(WRITTEN TASK A):
Do these statements agree with the excerpt on Hopsworks feature views below? For each, answer yes or no and quote the words of the text that decide it.
(i) Feature views were introduced in Hopsworks 3.0.
(ii) Feature views store the feature data itself.
(iii) Statistics are computed before the data is written to the offline feature store.

Finally after the data has been written in the offline feature store, its statistics are updated. For each feature group, by default, Hopsworks transparently computes descriptive statistics, the distribution, and correlation matrix for features in the feature group. Statistics are then presented in the UI for users to explore and analyze.

Read API — Feature View

The feature view is a new abstraction introduced in Hopsworks 3.0. Feature views are the gateway for users to access feature data from the feature store. At its core, a feature view represents the information about which features, from which feature groups, a model needs. Feature views contain only metadata about features, similar to how views in databases contain information about tables. In contrast to database views, however, feature views can also extend the features (columns) with feature transformations — more on this later.

Feature Selection

The first step to create a feature view is to select a set of features from the feature store. Features can be selected from different feature groups which are joined together. Hopsworks provides a Pandas-style API to select and join features from different feature groups. For example:

# Get a reference to the transactions and aggregation feature groups
trans_fg =
   fs.get_feature_group(
    name='transactions_fraud_batch_fg', 
    version=1)

window_aggs_fg =
   fs.get_feature_group(
    name='transactions_4h_aggs_fraud_batch_fg',
    version=1)

#Select features from feature groups and join them with other features
ds_query = trans_fg.select(["fraud_label", "category", "amount", 
                 "age_at_transaction", "days_until_card_expires", 
                 "loc_delta"])\
    .join(window_aggs_fg.select_except(["cc_num"])

(WRITTEN TASK B): Can you quote the records below line for line, leaving out the pictures?

(DATA TO PROCESS):

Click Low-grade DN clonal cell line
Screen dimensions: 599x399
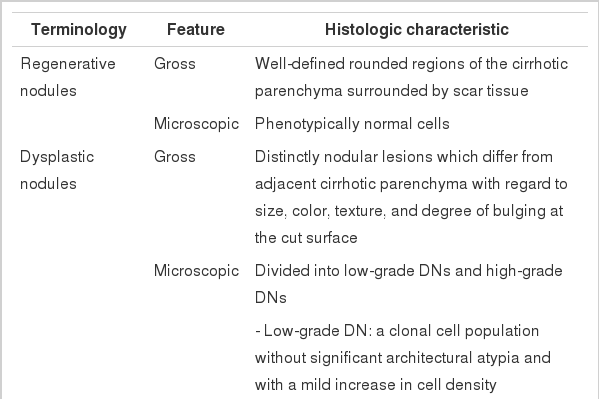pyautogui.click(x=397, y=331)
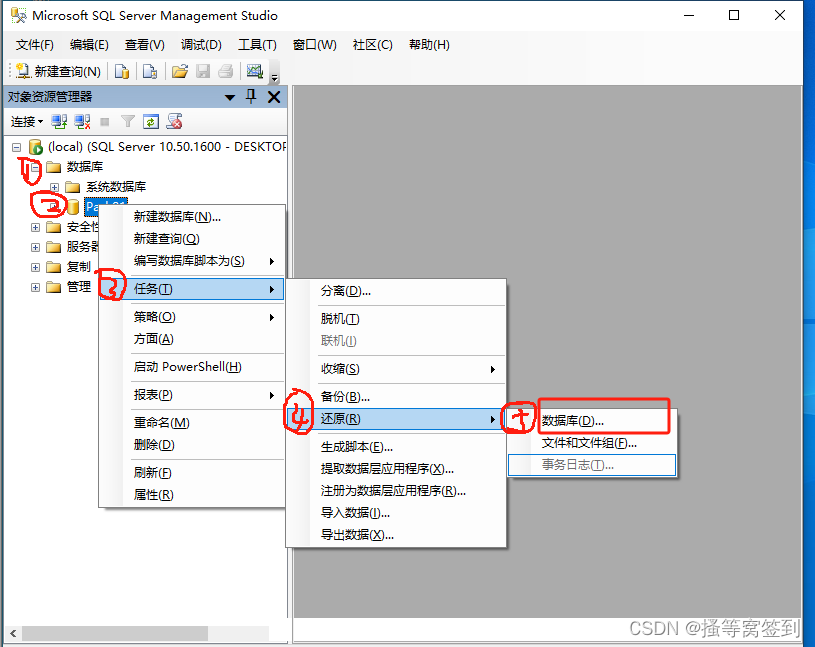This screenshot has height=647, width=815.
Task: Expand the 安全性 folder node
Action: coord(35,226)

(EXERCISE OUTPUT A):
(i) Yes: "The feature view is a new abstraction introduced in Hopsworks 3.0."
(ii) No: "Feature views contain only metadata about features"
(iii) No: "Finally after the data has been written in the offline feature store, its statistics are updated."

(EXERCISE OUTPUT B):
Click Low-grade DN clonal cell line
Screen dimensions: 599x399
pyautogui.click(x=397, y=331)
This screenshot has height=647, width=815.
Task: Expand the 安全性 folder node
Action: coord(35,226)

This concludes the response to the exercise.